I get up every hour almost without fail, and walk all the way across the
building to get a drink, or bathroom break, or any excuse, sometimes I do
nothing at all. Often I walk to a different floor. This was on dr advice a
long time ago WRT back probs and general health. I'm a heck of a lot more
productive in the 10 minutes after I get back than the 10 minutes before, so
its almost certainly a substantial net gain to my employer.

I do the same daily mileage as the author but compressed into my lunch hour,
in addition to the above, weather permitting. I'd be interested to see shoe
wear stats. When I slack off in the depths of winter or the peak of summer I
can see my shoe soles not wear when I don't do a couple miles of pavement at
lunch hour.

Its also interesting to look at financially, I can only get a couple hundred
miles out of a pair of shoes, and I need to buy decent walking shoes not cheap
junk solely based on appearance. I would guess shoe wear on a rubber belt is
very low compared to concrete... then again I don't pay for whatever wear I
cause to the concrete sidewalk and someone is paying for his treadmill wear
directly or indirectly.

When I worked in a suburban office building I walked the nature trails and
shoe wear on shredded bark was approximately zero, and it was more emotionally
satisfying than dodging panhandlers in the city.

Related to above I tried wearing trail hiking boots and the wear was high on
pavement. Lunch hour walks would probably be a good strategy for breaking in
new boots, but it doesn't work long term for exercise.

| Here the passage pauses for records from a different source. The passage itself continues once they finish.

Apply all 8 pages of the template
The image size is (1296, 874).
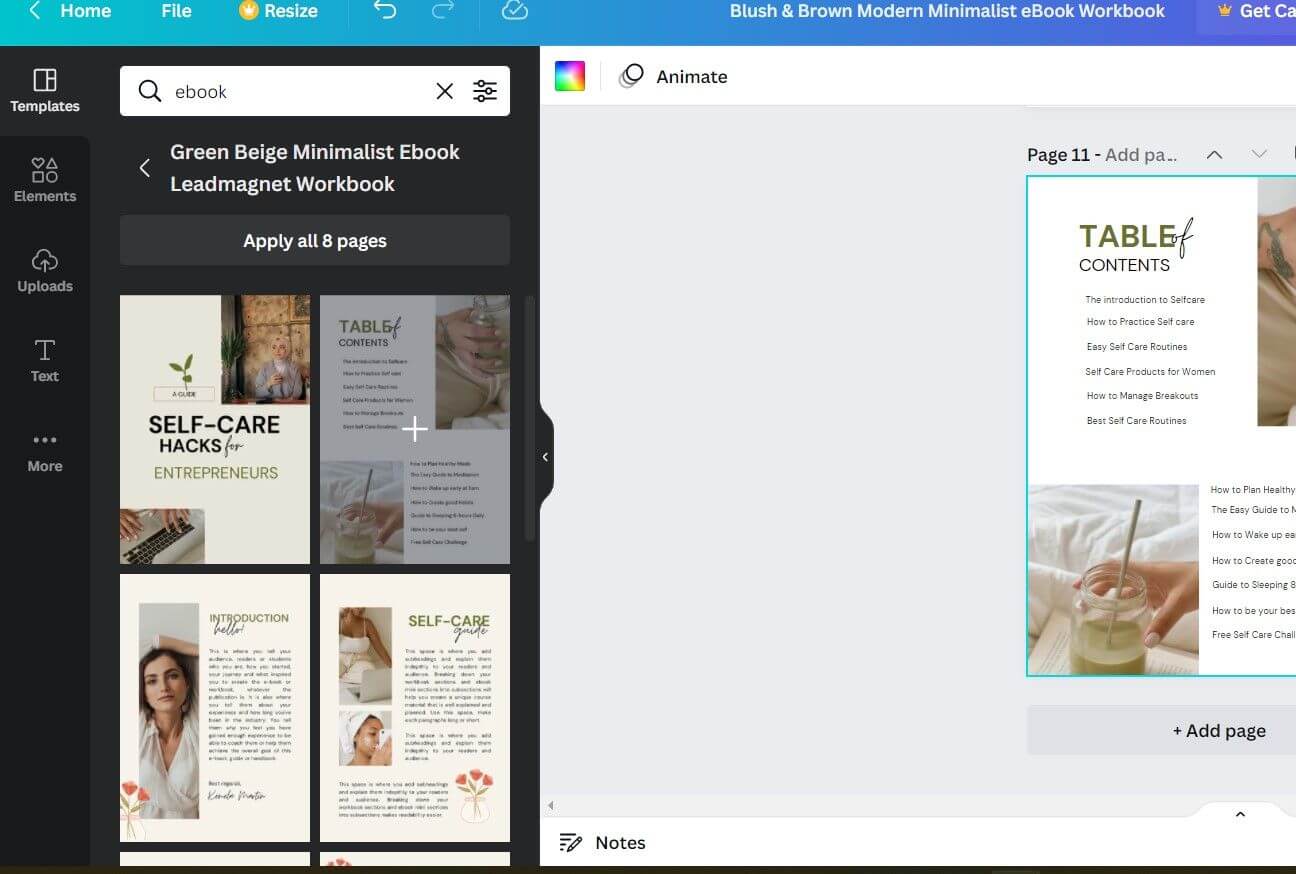[x=314, y=240]
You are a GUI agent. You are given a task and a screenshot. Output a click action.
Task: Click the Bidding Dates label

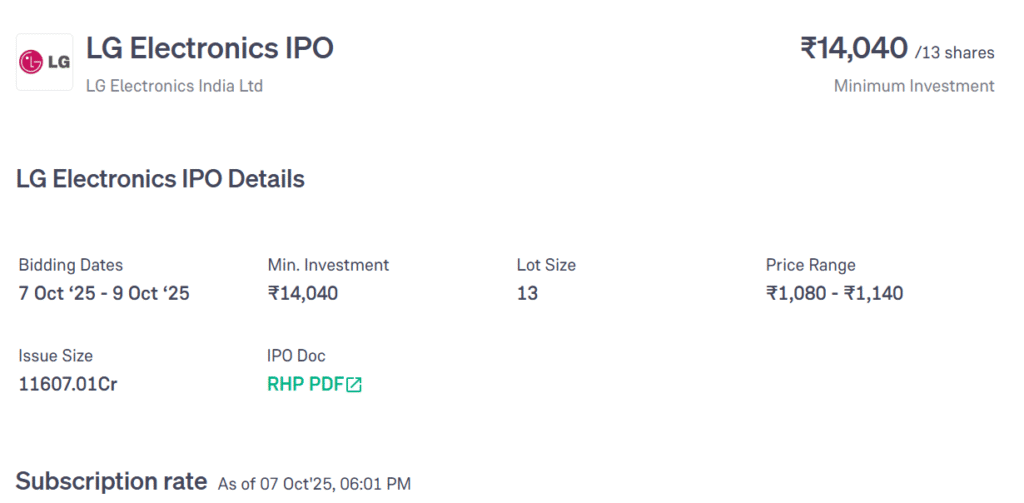click(71, 265)
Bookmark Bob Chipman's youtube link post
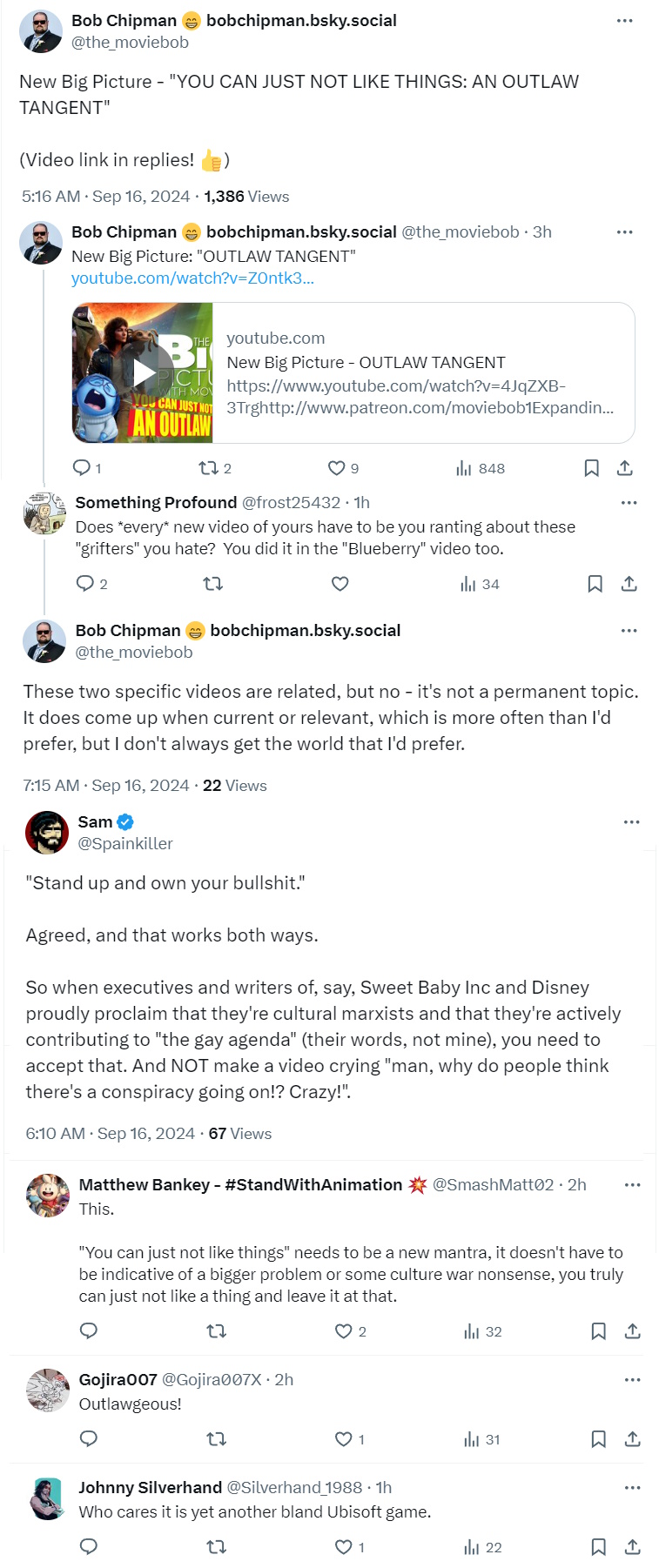Viewport: 659px width, 1568px height. [x=591, y=468]
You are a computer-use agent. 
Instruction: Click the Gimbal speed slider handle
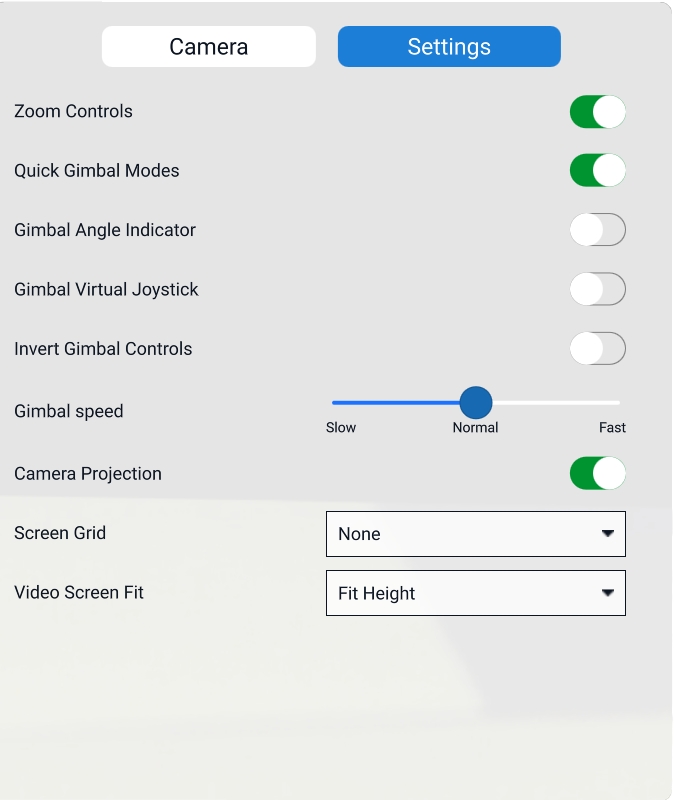pos(476,403)
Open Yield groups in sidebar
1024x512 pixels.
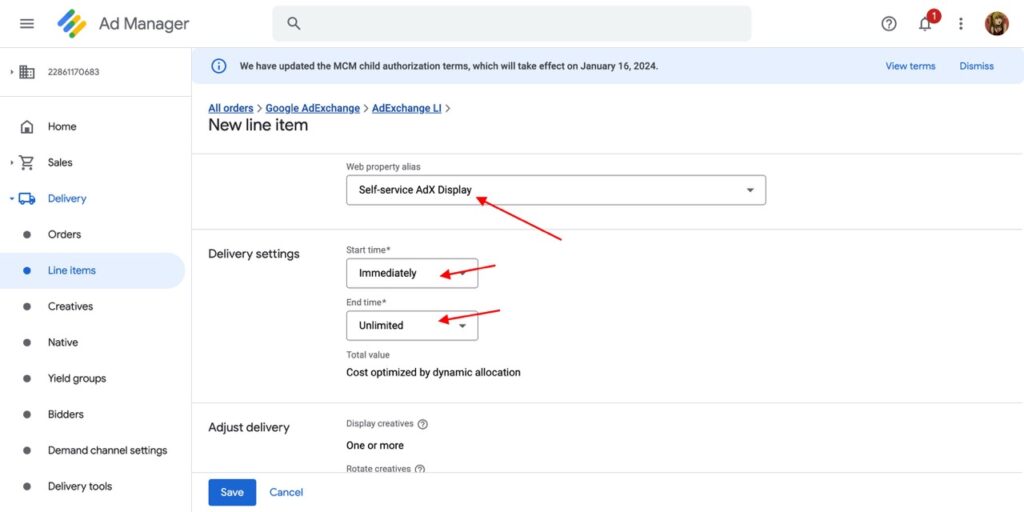(x=76, y=378)
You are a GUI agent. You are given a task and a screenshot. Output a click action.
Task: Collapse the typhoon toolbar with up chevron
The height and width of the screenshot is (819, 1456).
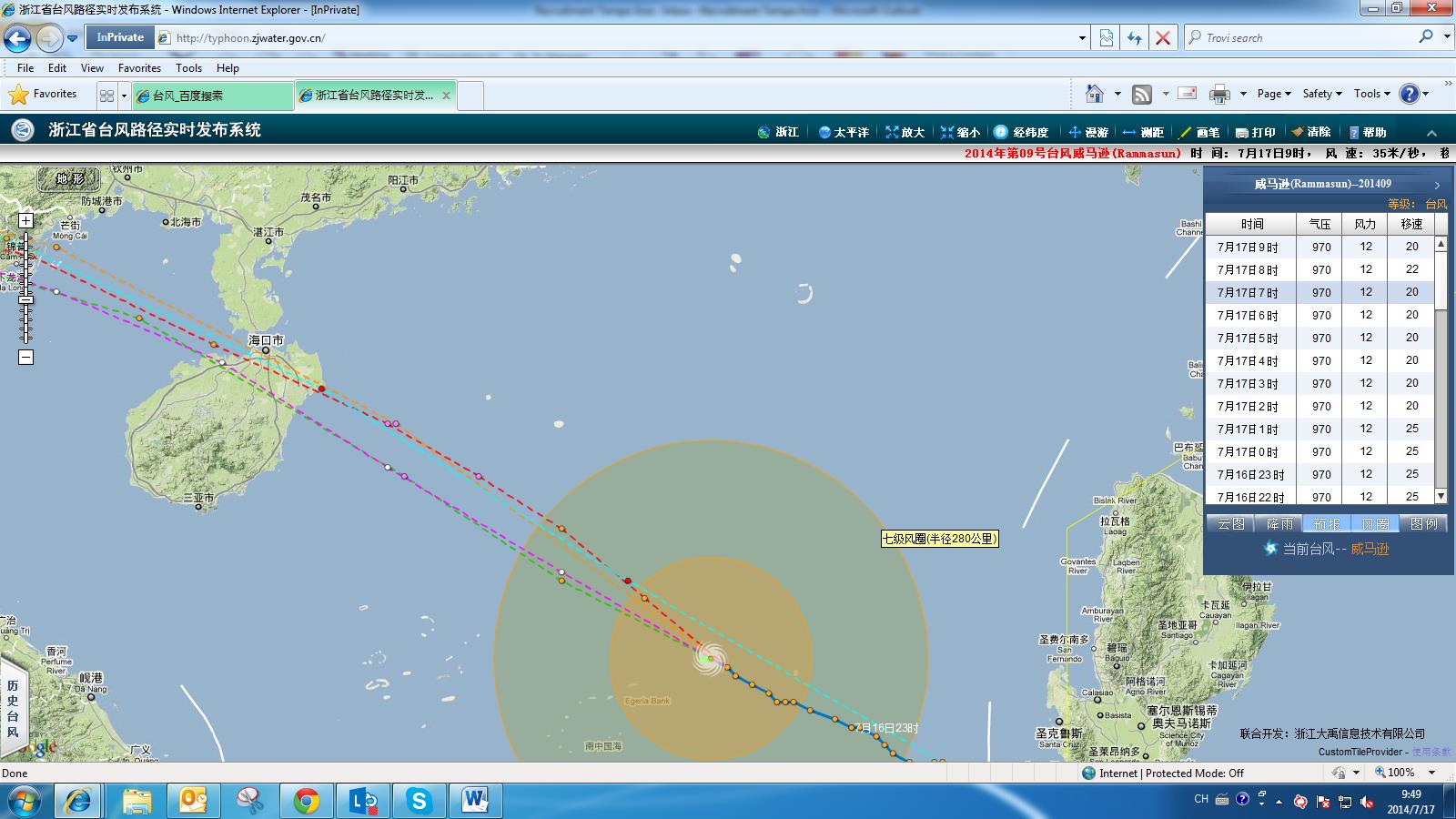pos(1431,133)
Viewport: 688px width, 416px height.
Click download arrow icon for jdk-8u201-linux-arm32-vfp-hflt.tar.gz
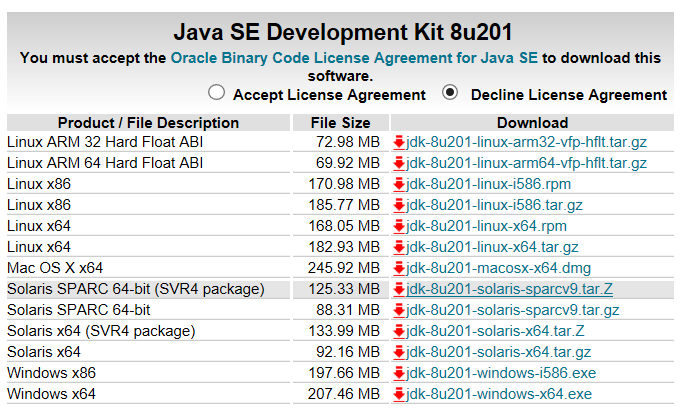pos(399,142)
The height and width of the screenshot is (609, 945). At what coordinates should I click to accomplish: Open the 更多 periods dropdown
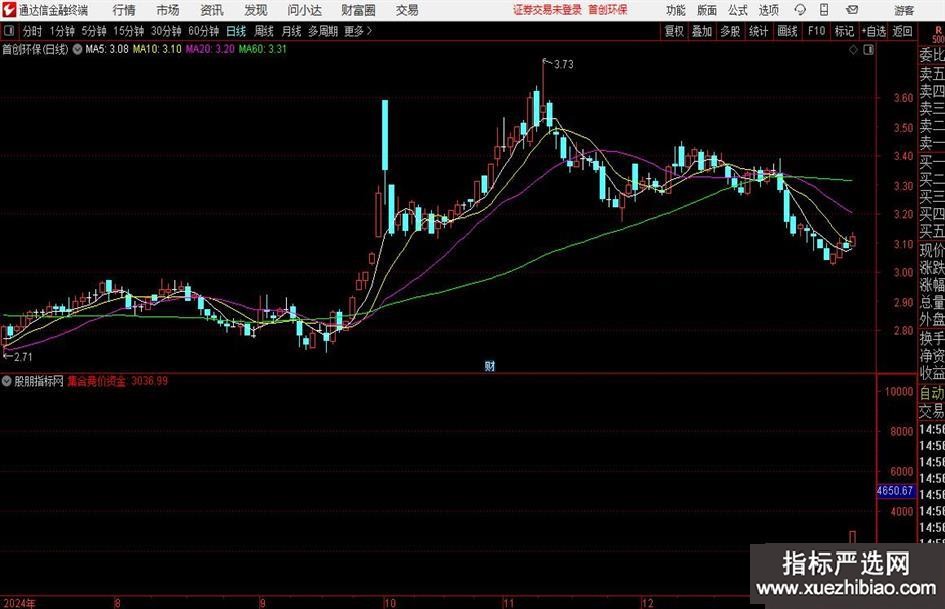(357, 31)
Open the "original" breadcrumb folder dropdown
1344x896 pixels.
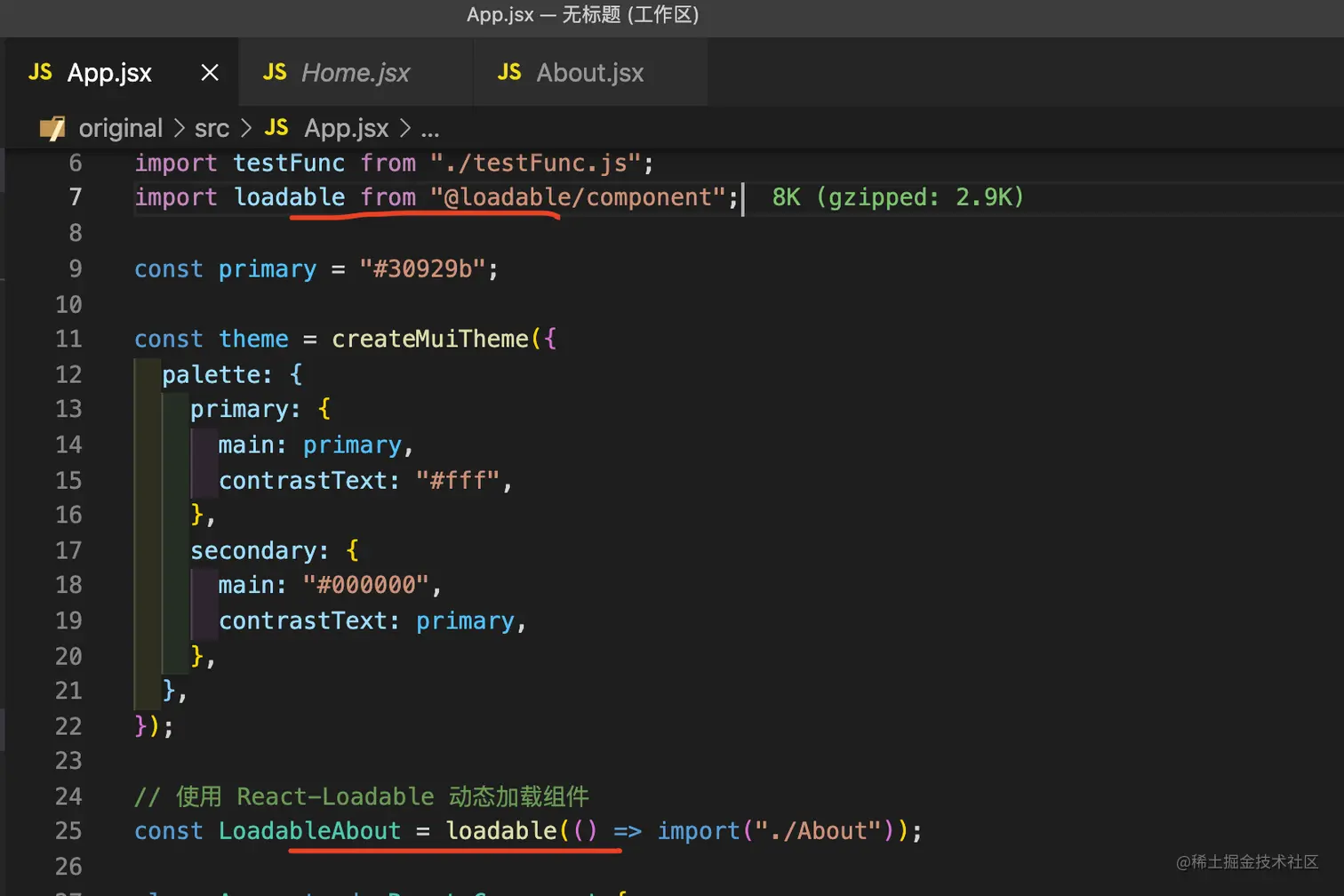click(x=120, y=129)
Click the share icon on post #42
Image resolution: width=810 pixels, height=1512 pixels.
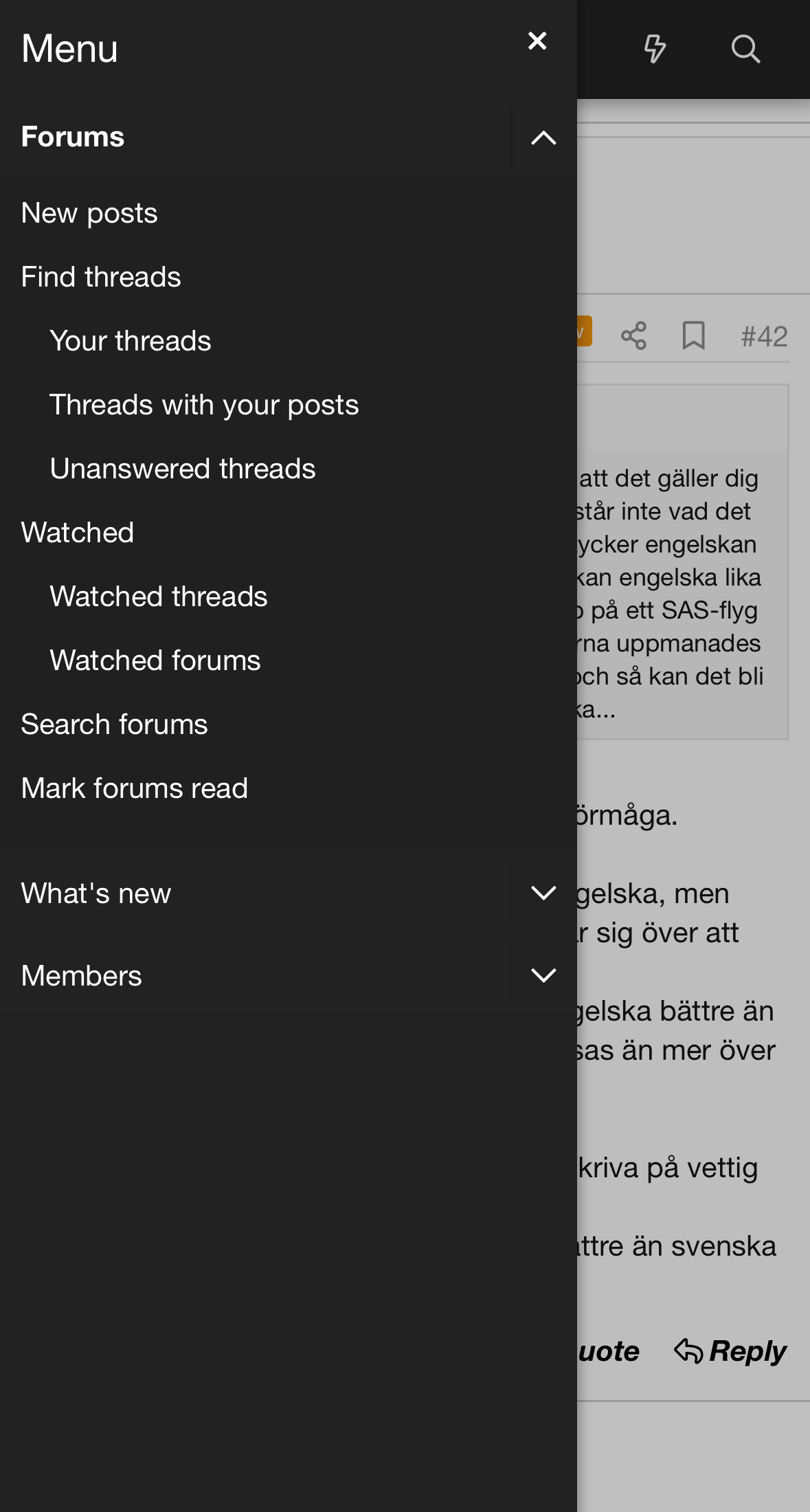(633, 335)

It was an interesting article although there's plenty of space for further
study.

------
gouggoug
I'm curious to know how hard it is to focus on a concentration intensive task
such as programming (or novel writing in the case of Neal Stephenson) and walk
at a reasonable pace on a treadmill; not to mention how do you effectively
type on your keyboard?

I personally feel like I wouldn't be able to write software while on a
treadmill as I already find it hard to do sometimes while standing up at my
desk.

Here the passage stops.